**Work item**
Begin with the line holding "Open ticket in new window icon" and end with the last line of the records below. Set down exactly those lines and leave out every picture.

**Data records**
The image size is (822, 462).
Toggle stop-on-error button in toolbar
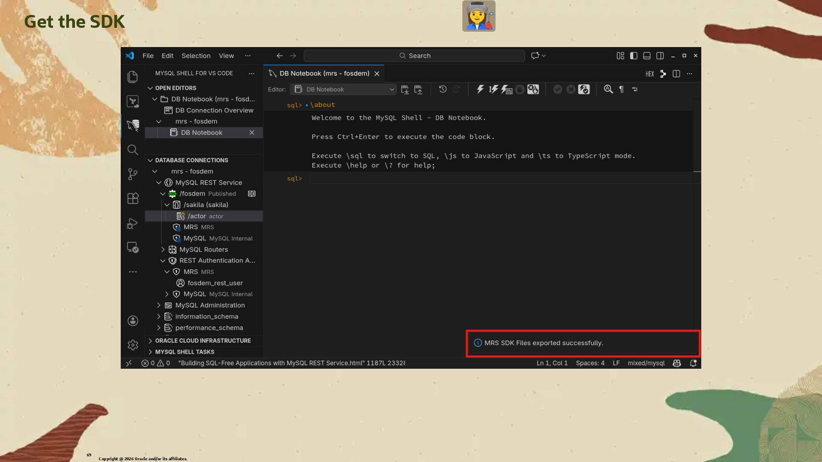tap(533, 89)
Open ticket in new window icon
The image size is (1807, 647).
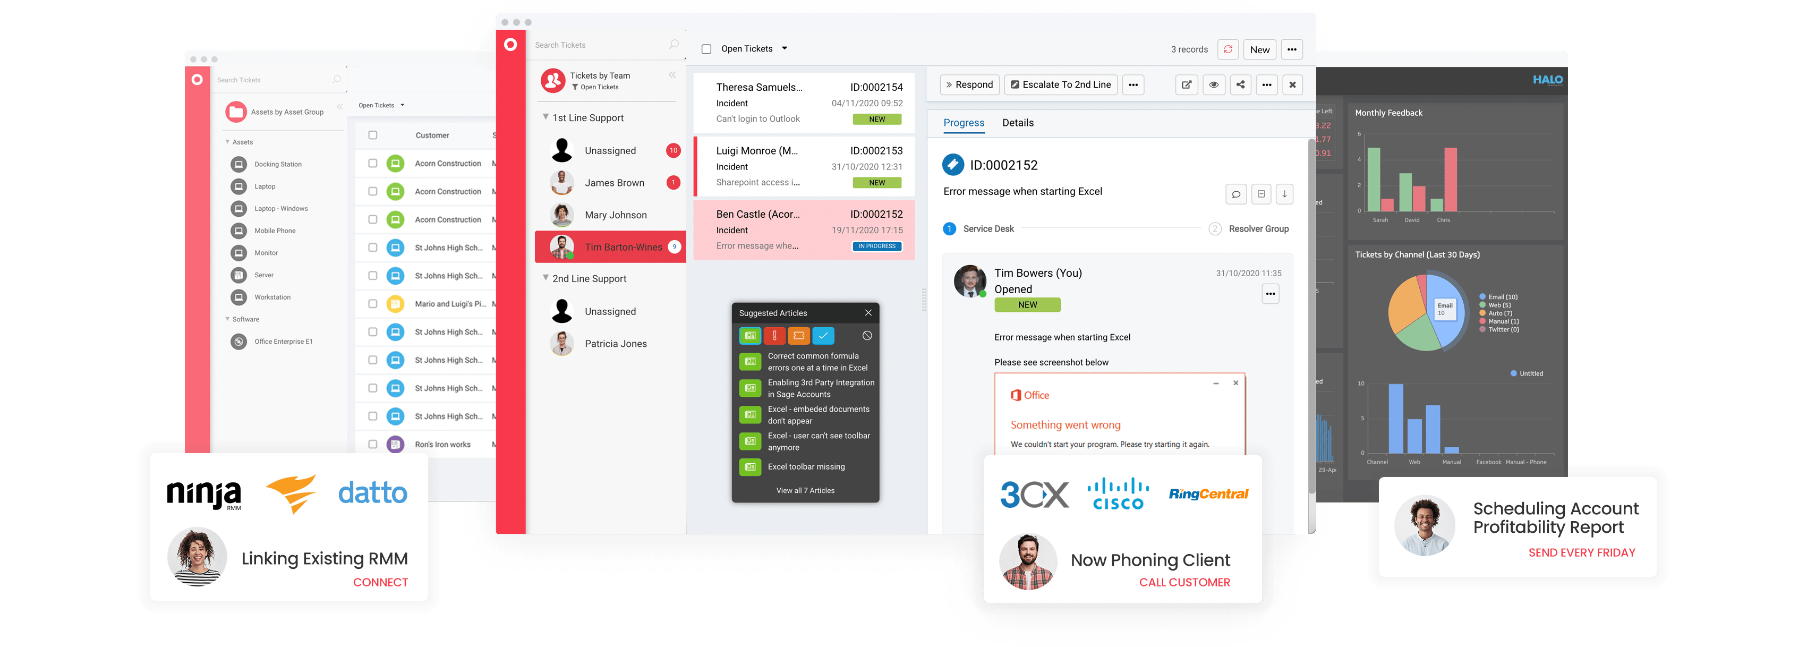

**Solution for this problem**
Open ticket in new window icon
The image size is (1807, 647).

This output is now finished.